* _Given problem_
Using the article below about Carlos Slim's Fifth Avenue townhouse, explain in one to three sentences why the $80 million asking price might sound familiar to longtime observers of high-end real estate.

>> Begin Document extract

Mexico’s wealthiest man, Carlos Slim, has decided it’s time to sell his Brobdingnagian pied-à-terre along Manhattan’s Fifth Avenue, again. If the 120-year-old townhouse’s $80 million asking price rings familiar to veteran high-end real estate watchers that’s because it’s the exact same amount as when the octogenarian business magnate, who makes his primary home in the leafy Lomas de Chapultepec district of Mexico City, set it out for sale back in 2015. The NY Post was the first to report on the remarkable listing.
Designed by the firm Welch, Smith & Provot in the fanciful Beaux-Arts style, and built on speculation between 1899-and 1901, the eight-story limestone accented red brick structure sits atop a rusticated limestone base with 27 feet of frontage along Fifth Avenue, directly across from the entrance to the Metropolitan Museum of Art, and 100 feet along East 82nd Street, where the home’s main entrance is demarcated by a flamboyant glass and copper canopy. Bowed bay windows project off both façades up to the fourth floor, limestone quoins run up the corners, a stone balustrade rings the roof, and the entire confection is topped by a stately mansard roof.
The huge and by-every-standard lavish home’s first owner and residents were tobacco tycoon Benjamin Newton Duke and his wife Sarah, whose descendants owned and/or occupied the home for more than 100 years. In the 1930s and ‘40s, modernist designer Karl Bock was engaged to make some striking additions to the French-style interiors. He reportedly “installed a ribbon-striped sycamore dressing room, an oval, black-marble-and-mirror bathroom, and a royal-blue glass-tile bathroom with a modernistic sink that looks like a robot.” Bock also did work on Duke family homes in North Carolina.

>> End Document extract
>> Begin Data rows

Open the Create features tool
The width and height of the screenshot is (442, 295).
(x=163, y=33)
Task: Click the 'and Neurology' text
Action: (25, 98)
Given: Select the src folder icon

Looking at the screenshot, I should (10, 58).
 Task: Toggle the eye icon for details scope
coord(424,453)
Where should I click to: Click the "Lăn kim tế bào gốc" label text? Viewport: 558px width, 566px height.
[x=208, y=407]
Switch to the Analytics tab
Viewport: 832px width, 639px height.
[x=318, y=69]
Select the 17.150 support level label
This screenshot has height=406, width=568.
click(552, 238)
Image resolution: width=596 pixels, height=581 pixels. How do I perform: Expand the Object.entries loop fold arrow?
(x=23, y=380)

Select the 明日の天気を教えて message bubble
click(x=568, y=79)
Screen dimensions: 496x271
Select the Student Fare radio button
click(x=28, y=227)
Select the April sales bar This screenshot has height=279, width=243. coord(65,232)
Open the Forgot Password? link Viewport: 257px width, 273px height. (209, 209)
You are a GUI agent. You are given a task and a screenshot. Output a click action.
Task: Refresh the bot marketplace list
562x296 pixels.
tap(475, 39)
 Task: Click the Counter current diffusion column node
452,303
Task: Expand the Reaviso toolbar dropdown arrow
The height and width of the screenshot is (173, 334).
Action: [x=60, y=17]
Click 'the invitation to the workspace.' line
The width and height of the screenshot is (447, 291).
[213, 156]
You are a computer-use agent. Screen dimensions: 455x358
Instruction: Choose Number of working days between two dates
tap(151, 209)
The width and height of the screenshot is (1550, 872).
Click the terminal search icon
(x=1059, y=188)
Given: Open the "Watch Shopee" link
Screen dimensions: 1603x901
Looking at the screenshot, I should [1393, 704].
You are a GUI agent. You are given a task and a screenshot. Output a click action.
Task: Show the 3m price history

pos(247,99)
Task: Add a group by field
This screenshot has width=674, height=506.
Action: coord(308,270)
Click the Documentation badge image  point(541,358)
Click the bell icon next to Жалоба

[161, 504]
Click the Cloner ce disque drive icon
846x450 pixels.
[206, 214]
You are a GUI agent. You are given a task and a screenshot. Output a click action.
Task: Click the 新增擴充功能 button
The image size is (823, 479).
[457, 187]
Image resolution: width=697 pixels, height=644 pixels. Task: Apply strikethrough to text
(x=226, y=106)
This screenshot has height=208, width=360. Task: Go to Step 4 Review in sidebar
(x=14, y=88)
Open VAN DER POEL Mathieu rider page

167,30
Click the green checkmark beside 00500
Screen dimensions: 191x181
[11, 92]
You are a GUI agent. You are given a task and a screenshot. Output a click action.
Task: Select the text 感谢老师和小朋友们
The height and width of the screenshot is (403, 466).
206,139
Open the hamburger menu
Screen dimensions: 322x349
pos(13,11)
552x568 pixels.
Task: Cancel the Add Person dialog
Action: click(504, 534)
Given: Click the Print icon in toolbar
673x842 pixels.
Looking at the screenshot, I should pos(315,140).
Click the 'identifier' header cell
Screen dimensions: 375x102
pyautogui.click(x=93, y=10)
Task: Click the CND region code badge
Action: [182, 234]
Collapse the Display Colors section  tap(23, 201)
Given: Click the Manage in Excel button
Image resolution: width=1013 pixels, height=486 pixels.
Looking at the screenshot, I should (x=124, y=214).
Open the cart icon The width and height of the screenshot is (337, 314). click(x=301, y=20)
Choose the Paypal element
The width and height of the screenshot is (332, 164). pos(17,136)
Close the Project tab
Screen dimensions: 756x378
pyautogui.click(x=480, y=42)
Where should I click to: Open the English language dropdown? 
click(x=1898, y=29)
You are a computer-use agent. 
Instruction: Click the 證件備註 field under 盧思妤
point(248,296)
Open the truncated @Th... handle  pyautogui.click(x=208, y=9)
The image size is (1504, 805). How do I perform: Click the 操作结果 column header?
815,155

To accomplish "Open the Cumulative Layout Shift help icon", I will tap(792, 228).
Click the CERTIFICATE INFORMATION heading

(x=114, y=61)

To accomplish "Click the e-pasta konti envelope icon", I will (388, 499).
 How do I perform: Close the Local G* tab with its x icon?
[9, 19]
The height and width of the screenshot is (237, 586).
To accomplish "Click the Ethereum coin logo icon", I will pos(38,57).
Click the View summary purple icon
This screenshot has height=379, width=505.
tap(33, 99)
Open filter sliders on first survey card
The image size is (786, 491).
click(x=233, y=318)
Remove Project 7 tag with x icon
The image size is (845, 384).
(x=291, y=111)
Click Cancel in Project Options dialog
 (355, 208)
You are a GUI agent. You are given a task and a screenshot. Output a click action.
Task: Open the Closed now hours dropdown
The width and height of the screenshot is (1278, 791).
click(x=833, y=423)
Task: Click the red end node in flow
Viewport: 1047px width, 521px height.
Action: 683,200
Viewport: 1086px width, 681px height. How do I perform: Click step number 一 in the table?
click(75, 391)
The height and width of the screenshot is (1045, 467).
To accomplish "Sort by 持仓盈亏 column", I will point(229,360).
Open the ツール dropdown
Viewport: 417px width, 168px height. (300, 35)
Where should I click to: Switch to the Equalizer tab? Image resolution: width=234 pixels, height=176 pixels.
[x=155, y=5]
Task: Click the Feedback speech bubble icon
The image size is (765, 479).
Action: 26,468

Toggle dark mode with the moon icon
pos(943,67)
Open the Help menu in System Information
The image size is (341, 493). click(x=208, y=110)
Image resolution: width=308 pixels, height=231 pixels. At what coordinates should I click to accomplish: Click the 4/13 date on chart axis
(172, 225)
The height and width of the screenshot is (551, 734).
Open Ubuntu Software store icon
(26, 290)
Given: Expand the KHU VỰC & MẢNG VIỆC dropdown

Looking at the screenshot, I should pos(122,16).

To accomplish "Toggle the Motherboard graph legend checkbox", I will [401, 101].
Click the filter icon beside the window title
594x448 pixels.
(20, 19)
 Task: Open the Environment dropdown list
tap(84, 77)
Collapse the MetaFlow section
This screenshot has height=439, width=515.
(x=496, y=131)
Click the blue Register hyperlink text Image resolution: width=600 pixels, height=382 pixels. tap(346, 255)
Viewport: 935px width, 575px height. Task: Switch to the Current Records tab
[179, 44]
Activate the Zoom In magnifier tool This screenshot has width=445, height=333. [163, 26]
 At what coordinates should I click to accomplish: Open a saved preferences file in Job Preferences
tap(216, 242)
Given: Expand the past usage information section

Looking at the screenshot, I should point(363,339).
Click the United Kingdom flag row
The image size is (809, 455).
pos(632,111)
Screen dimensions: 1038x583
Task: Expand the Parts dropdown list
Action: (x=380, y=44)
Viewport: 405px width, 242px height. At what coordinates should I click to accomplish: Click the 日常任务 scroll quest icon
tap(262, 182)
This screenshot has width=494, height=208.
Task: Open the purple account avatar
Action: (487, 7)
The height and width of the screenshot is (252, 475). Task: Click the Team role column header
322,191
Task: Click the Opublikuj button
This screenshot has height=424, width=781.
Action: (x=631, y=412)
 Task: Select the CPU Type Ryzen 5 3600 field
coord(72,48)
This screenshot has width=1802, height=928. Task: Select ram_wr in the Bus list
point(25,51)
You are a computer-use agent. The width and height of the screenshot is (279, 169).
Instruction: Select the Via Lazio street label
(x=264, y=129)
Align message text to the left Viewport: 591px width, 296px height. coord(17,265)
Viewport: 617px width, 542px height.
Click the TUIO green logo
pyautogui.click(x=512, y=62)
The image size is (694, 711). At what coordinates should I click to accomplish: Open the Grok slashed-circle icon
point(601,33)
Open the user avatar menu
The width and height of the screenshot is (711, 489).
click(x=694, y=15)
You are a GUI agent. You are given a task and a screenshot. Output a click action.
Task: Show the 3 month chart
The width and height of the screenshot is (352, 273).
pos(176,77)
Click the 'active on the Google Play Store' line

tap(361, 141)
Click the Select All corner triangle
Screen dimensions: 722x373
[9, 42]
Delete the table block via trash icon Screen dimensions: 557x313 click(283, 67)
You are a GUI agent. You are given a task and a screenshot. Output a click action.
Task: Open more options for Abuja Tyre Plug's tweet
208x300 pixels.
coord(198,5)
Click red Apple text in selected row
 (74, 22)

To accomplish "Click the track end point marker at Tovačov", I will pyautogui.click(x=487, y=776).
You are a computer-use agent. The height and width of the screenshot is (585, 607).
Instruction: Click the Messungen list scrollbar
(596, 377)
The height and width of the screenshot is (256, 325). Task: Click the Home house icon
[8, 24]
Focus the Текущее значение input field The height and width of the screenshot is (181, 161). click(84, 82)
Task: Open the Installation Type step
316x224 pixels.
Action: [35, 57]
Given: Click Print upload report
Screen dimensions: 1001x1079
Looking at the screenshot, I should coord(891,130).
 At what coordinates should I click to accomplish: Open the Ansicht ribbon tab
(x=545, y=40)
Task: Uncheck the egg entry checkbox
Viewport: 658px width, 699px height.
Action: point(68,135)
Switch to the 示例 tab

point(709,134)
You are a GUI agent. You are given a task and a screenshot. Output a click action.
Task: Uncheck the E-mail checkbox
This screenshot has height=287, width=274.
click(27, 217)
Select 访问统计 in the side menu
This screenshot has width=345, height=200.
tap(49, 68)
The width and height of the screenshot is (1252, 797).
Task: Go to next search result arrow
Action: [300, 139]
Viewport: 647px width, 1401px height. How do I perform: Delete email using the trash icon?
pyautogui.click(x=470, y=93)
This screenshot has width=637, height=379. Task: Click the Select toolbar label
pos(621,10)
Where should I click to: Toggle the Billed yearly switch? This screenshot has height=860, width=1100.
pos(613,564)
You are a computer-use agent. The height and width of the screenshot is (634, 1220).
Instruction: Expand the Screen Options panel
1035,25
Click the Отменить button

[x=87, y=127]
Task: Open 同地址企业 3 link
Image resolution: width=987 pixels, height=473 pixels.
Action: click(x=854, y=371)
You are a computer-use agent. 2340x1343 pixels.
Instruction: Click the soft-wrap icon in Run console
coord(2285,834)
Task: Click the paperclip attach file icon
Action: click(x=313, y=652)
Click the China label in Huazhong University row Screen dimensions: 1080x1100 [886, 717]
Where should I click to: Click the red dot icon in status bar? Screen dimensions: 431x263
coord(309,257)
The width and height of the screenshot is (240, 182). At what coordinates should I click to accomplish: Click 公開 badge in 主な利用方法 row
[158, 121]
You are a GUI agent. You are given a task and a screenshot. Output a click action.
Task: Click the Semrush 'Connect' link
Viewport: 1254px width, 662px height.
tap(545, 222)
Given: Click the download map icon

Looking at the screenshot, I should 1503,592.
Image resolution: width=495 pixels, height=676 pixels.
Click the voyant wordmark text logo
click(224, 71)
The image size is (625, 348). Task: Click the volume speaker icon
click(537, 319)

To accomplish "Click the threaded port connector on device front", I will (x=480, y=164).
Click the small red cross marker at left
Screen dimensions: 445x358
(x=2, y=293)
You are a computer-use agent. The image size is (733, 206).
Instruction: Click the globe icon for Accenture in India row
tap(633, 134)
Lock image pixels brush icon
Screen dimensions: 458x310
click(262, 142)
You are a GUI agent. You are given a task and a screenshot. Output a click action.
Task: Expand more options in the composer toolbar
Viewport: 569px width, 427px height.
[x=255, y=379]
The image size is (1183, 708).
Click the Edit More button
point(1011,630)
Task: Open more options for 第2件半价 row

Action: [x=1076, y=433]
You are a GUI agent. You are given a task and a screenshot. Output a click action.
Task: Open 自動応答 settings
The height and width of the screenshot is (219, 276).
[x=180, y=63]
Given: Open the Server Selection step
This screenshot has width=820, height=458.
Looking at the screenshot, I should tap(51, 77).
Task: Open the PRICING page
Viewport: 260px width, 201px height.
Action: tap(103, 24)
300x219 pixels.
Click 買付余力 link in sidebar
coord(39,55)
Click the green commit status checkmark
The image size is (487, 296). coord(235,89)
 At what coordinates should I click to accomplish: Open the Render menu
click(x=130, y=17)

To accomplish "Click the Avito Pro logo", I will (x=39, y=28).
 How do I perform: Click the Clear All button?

>> End Data rows

* _Task response_
The $80 million figure is exactly what Slim asked when he first put the townhouse up for sale in 2015. Observers who followed that earlier listing would recognize the identical price.